Who needs to rape when you can beg?

An article on how to stop a hook-up when the guy is already in your house got me thinking about how to stop a hook-up, period. And of course we should all be able to derail the train barreling toward Sexville, but in real life I know I’m not the only woman who has found it’s sometimes just easier to get it over with — to shut him up, to go to sleep, to be polite.

I’ve said yes out of pure self-conscious adolescent delight that a man, any man, wants to kiss me. Which I guess is called low self-esteem, as crystallized in my adolescent thoughts that I had better not say no, because who knew when someone would be attracted to me again?

I’ve also said yes because I took a really expensive cab all the way to his place in Spanish Harlem and what am I gonna do, take one all the way back?

I’ve said yes because he was really really attracted to me and went on and on about how sexy I was and how badly he needed to be with me until I ended up feeling like a one-woman Make-A-Wish foundation. Sure, I’m not too excited about having this sex, but it means so much to him.

I’ve said yes because he had naked photographs of me or other incriminating information and threatened to use them.

I’ve said yes because I was drunk and my head felt so heavy and I just didn’t have the energy and clarity to stop the momentum.

I’ve said yes because, “Oh well, at least it will make a good story tomorrow.”

I’ve said yes many, many times because I didn’t want to hurt his feelings. I was raised, like many women, to be “nice” and “polite” and that has extended to detaching myself from my own body just to avoid wounding the pride of a man I’m no longer sexually interested in.

I’ve said yes because we’ve already started so I can’t stop even though it’s the literal worst, even though his breath is bad or his genitals smell like BO or our movements are stilted and awkward and I feel cold from the waist down.

I’ve said yes because my nos were ignored so many times that I lost faith in them, and also because the word itself was just too hard to get out, and I felt paralyzed in the absence of no, the same way I felt the many times I meant to insist on a condom but didn’t.

Once I went to the home of a couple I had met online with the intention of having sex with them. When I got there, they were on drugs. I loved drugs and was still using them at the time, but the particular nature of their high was foreign to me and a bit unsettling. The girl ricocheted around the room with her face frozen in a manic grin, her pants nearly falling off her clothes-hanger frame. She was tweaking, and I knew this was not a situation I wanted to be in.

I pretended I needed to use the bathroom, and while in there I took a deep breath and considered how to say no.

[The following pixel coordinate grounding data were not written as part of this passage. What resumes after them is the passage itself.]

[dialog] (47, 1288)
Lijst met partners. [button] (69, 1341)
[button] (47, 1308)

Mustering up my courage, I exited the restroom and explained that I was really sorry, but I just didn’t feel comfortable and I was going to leave.

“Well, would you like some of this, or can I offer you that?” the man, the soberer of the two, pressed on.

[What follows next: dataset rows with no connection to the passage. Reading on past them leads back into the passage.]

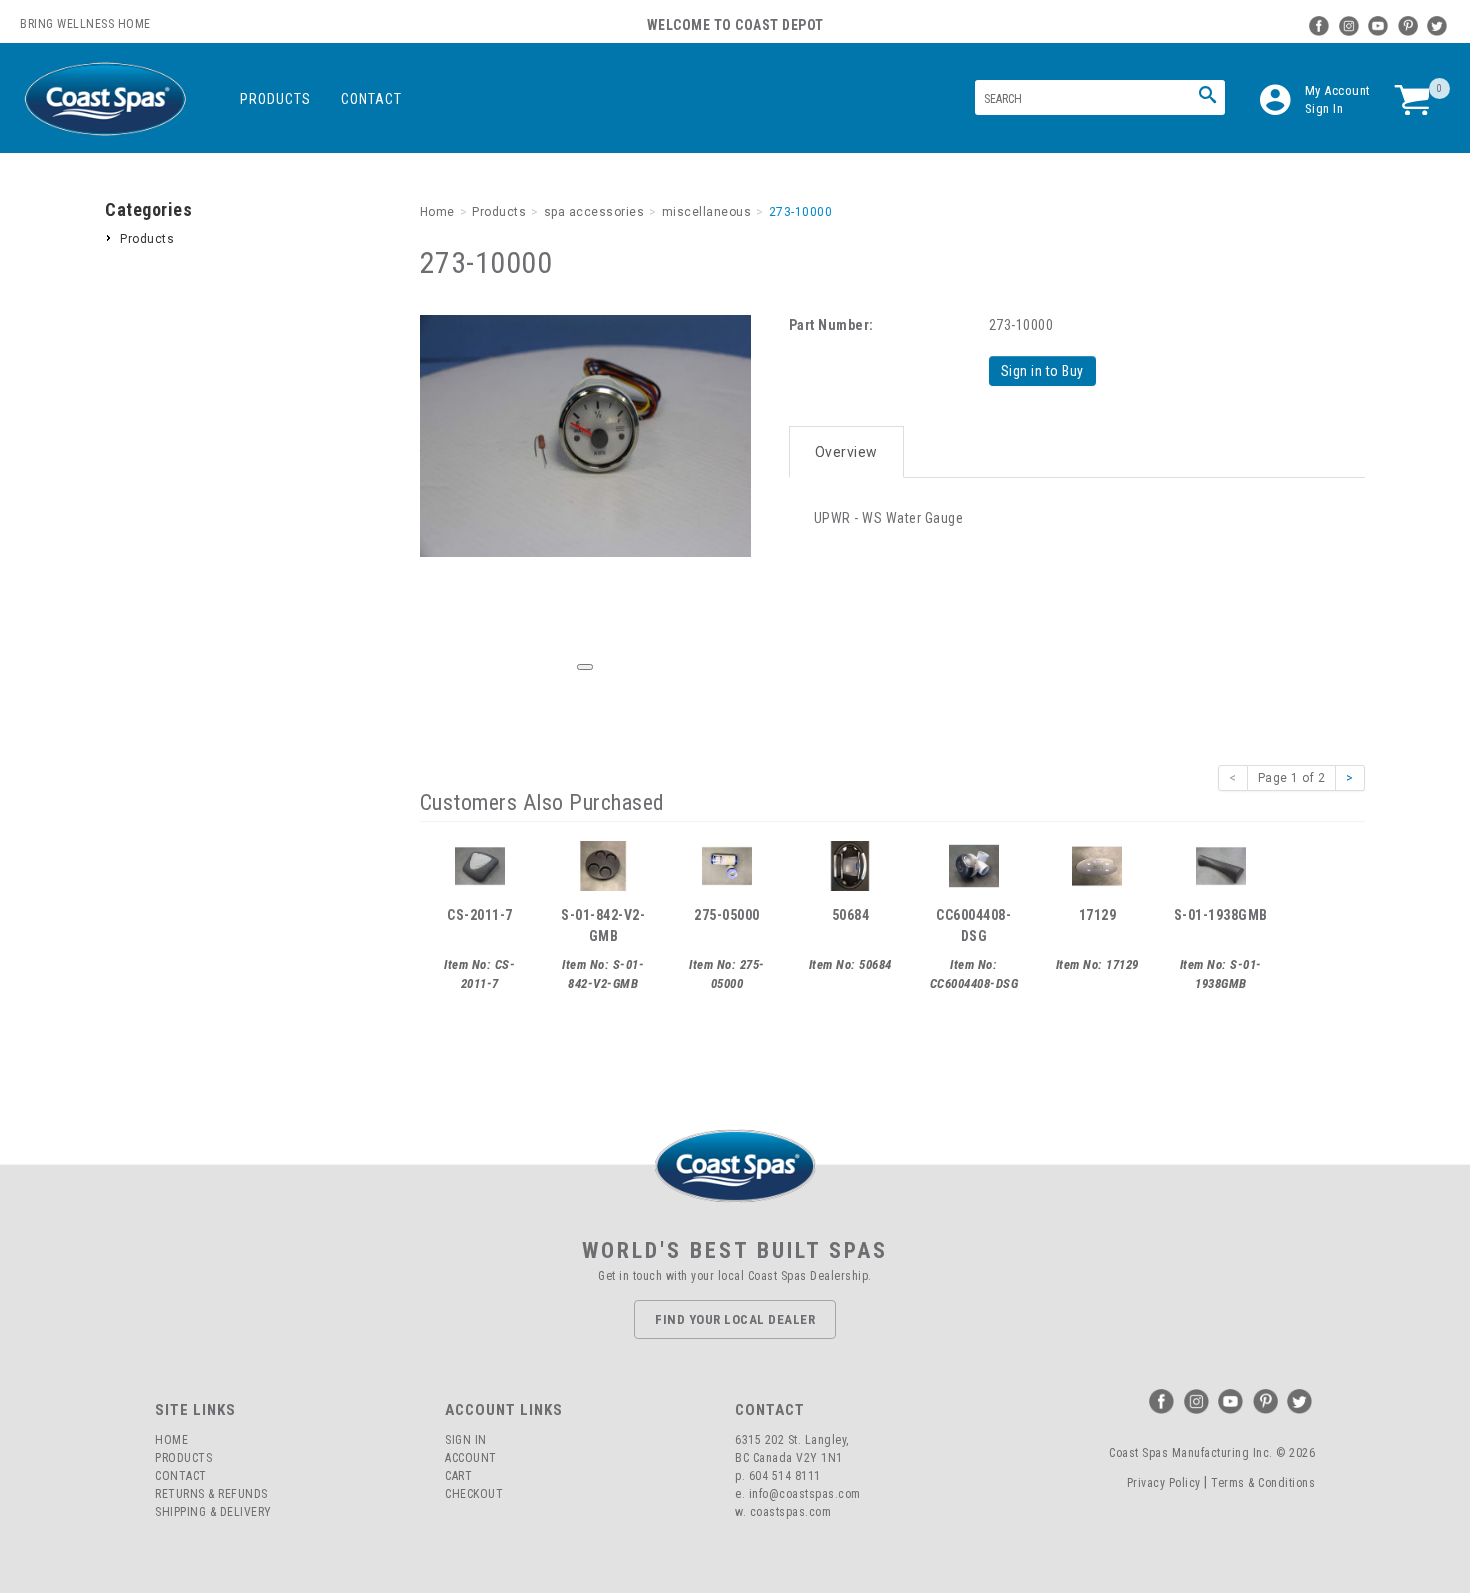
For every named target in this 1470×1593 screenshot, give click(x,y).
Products (275, 99)
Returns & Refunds (211, 1494)
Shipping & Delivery (213, 1512)
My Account (1338, 90)
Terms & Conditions (1263, 1483)
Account (471, 1458)
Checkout (474, 1494)
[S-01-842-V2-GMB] (603, 864)
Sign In (1324, 108)
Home (171, 1440)
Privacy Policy (1164, 1483)
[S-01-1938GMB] (1221, 864)
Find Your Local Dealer (735, 1319)
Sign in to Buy (1042, 371)
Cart (458, 1476)
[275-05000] (727, 864)
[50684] (850, 864)
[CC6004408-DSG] (974, 864)
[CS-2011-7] (480, 864)
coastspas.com (791, 1512)
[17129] (1097, 864)
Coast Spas (105, 99)
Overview (846, 452)
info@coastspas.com (805, 1494)
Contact (371, 99)
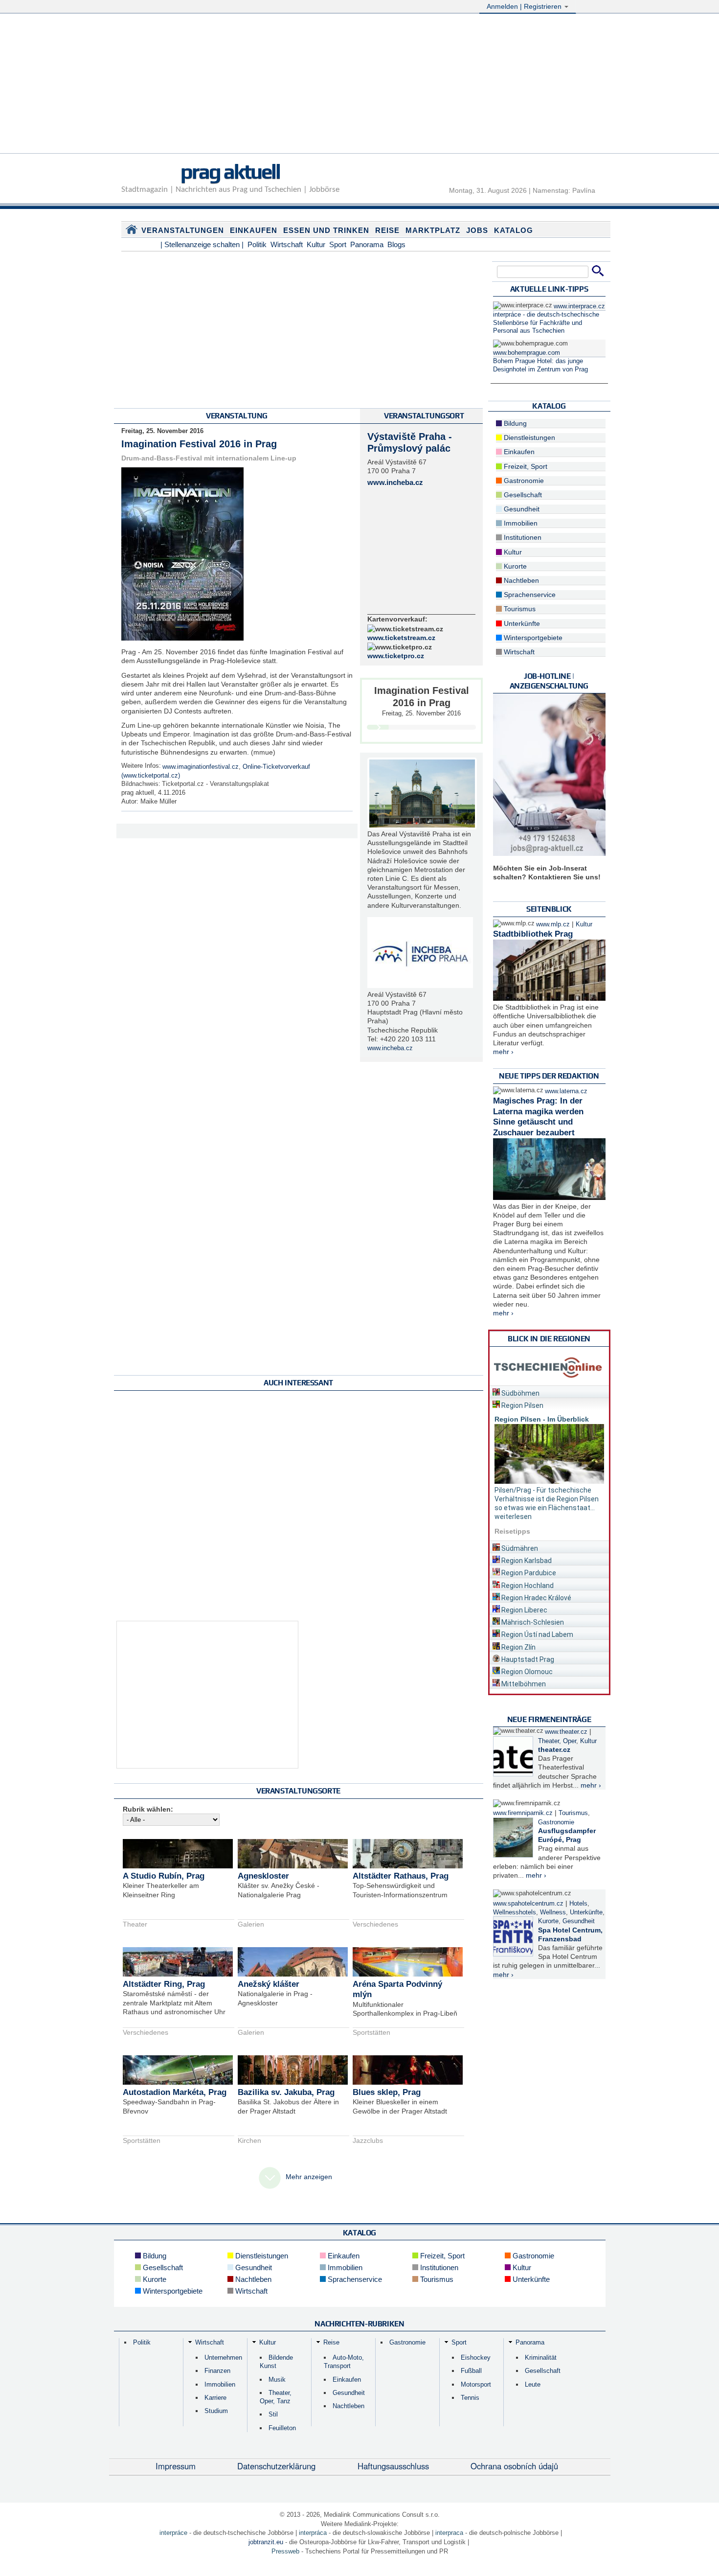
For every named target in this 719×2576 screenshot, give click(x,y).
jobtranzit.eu (265, 2542)
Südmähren (519, 1548)
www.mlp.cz (553, 924)
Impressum (176, 2466)
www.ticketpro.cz (395, 656)
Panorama (366, 244)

“No, I just don’t feel comfortable,” I kept repeating, a talisman I have since clung to in order to get myself out of all manner of awkward situations. Try it, it’s hard to argue with.

That time I was glad I said no. But another time I completely misread a situation and found myself in the outer reaches of Brooklyn with a man who transformed from a friendly fellow I was chatting with in a bar into a sexual predator the moment his friend disappeared with mine. (Just for the record, “Let’s all go smoke some weed at my house” can mean many things.)

Rather than sigh or give in, I resisted his fumblings and he transformed again into a spiteful, angry jerk who had to be coerced into finding me a car service number so I could leave.

And when I was standing on his front porch crying, and when I withdrew over a hundred dollars in a credit card advance to pay for the long car ride home, and when I thought about the twist of disgust on his face when he realized he wouldn’t be getting laid that night, I wondered if maybe I wouldn’t have been happier if I’d just said yes. Again.

What are the stupid reasons you’ve had sex? Have you ever had a man beg you for sex like a little sniveling baby? Dudes, quit it! Have some dignity.